About this font family
ALS Direct is an open and dynamic typeface with clear-cut letterforms that make it instantly readable. It lends text a neutral, yet agreeable and modern feel.
Direct has nine font styles convenient for the purposes of navigation signage. Regular-style letterforms are rather wide, because direction signs are likely to appear before readers at an angle, so the type needs to withstand perspective distortions. And as signs and boards may vary in size, Direct was developed to include several width variations. Condensed fonts can be used where horizontal space is limited, allowing you to keep proper height and readability of the characters. More…
A signage typeface must be easily readable from some distance away and have simple letterfoms with clear-cut features to quickly identify characters. Designing a type for a potentially wide range of purposes calls for a universal approach. If not destined to be used for navigation in a particular building, it shouldn’t incorporate any peculiar elements to agree with certain design or architecture.
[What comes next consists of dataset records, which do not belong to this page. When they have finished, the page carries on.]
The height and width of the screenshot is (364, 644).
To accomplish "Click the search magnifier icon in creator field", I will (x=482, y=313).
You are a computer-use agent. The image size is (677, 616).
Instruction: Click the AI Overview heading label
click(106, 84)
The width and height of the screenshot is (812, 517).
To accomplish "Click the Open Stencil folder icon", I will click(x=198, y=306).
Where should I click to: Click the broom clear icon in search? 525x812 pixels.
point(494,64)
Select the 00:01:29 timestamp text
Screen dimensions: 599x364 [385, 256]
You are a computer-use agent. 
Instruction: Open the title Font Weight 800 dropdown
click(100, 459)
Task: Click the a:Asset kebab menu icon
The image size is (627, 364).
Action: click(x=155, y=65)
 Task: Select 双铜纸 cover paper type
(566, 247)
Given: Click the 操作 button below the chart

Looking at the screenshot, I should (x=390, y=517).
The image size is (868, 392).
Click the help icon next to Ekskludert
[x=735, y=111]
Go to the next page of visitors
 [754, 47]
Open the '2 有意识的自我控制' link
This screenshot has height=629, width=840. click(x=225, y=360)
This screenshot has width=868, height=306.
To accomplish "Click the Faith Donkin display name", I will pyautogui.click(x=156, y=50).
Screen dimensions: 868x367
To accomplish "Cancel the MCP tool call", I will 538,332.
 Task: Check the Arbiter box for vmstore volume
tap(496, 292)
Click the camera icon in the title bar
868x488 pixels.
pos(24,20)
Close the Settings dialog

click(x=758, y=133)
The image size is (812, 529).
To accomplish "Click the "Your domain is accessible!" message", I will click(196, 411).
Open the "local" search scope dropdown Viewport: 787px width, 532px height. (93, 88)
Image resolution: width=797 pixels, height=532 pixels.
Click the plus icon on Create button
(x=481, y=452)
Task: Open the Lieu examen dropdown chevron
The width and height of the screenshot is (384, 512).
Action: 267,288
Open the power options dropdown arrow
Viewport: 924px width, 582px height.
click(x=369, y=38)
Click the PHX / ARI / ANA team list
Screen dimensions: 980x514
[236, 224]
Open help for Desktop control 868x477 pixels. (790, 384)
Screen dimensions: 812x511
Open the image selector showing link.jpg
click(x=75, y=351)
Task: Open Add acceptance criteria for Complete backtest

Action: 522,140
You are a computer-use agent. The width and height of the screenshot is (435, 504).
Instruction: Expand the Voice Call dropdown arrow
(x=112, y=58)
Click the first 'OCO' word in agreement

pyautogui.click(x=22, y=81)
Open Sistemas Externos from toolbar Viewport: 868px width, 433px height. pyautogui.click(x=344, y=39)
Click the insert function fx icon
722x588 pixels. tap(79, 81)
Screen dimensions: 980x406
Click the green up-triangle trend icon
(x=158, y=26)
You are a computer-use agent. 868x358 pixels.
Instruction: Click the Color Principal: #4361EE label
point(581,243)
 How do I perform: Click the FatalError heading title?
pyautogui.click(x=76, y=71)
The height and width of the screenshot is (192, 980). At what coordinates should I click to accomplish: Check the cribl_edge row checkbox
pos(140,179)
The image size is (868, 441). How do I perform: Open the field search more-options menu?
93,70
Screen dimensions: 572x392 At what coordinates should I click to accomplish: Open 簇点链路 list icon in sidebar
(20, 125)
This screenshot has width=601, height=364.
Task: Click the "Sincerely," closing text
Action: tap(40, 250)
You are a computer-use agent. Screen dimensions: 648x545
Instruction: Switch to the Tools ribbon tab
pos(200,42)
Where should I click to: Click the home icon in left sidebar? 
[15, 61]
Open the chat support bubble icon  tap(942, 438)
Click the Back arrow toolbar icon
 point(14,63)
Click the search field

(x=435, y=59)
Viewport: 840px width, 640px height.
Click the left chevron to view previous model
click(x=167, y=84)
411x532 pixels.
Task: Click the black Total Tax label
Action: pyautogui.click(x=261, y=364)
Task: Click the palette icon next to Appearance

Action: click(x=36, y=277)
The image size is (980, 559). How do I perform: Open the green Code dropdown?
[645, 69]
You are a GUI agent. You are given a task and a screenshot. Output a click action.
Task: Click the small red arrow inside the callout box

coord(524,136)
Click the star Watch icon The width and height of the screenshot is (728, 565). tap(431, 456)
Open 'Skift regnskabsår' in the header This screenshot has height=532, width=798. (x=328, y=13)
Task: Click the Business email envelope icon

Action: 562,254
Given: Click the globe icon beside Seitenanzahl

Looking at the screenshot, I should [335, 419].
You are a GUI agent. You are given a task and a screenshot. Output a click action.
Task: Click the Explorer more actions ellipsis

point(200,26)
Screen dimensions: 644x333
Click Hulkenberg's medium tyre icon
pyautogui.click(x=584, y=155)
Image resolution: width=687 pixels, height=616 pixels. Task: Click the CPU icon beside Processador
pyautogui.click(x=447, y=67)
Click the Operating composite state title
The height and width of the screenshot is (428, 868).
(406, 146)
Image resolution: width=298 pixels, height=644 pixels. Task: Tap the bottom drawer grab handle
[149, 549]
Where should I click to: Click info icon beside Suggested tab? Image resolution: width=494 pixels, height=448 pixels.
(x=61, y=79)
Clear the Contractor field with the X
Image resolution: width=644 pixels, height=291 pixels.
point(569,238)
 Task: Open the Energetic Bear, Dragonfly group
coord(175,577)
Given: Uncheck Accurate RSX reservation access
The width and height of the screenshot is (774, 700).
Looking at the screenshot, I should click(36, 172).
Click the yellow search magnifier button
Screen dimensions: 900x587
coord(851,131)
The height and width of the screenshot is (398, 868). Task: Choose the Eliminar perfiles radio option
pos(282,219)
All of the above determined our choice of a sans serif with large apertures and definite features allowing readers to instantly recognize letters. Descenders are made compact not to interfere with the line below. And the low contrast between thick and thin strokes renders all elements equally perceptible.
The x-height is significant, close to the cap height, which inhances readability of the lowercase type. There are two reasons why directions must not be set in all caps. Firstly, lowercase letters are more diverse and include ascenders and descenders identifying some of the letters in the line. And secondly, having learned to read, people recognize word shapes rather than individual letters, which makes lowercase text more readable.
With Direct being a signage typeface, first to be developed were its width variations, and different weight styles and italics were added later. Another thing to be kept in mind was that signs often use dark background colors, and black type on a white background appears smaller than white type on a black background.
Direct is the first Cyrillic typeface created for navigation purposes. Before that, designers could use the Cyrillic version of Frutiger (Freeset) developed by Adrian Frutiger for the Paris Charles de Gaulle International Airport, and a number of other, mostly body copy, neutral sans serif types. However, signs and boards were dominated by Arial, which Direct would be glad to replace offering elegance and lucidity of form instead of type bluntess.
Direct was designed as a signage typeface, but its neutral style and clear-cut letterforms suggest various other ways of application.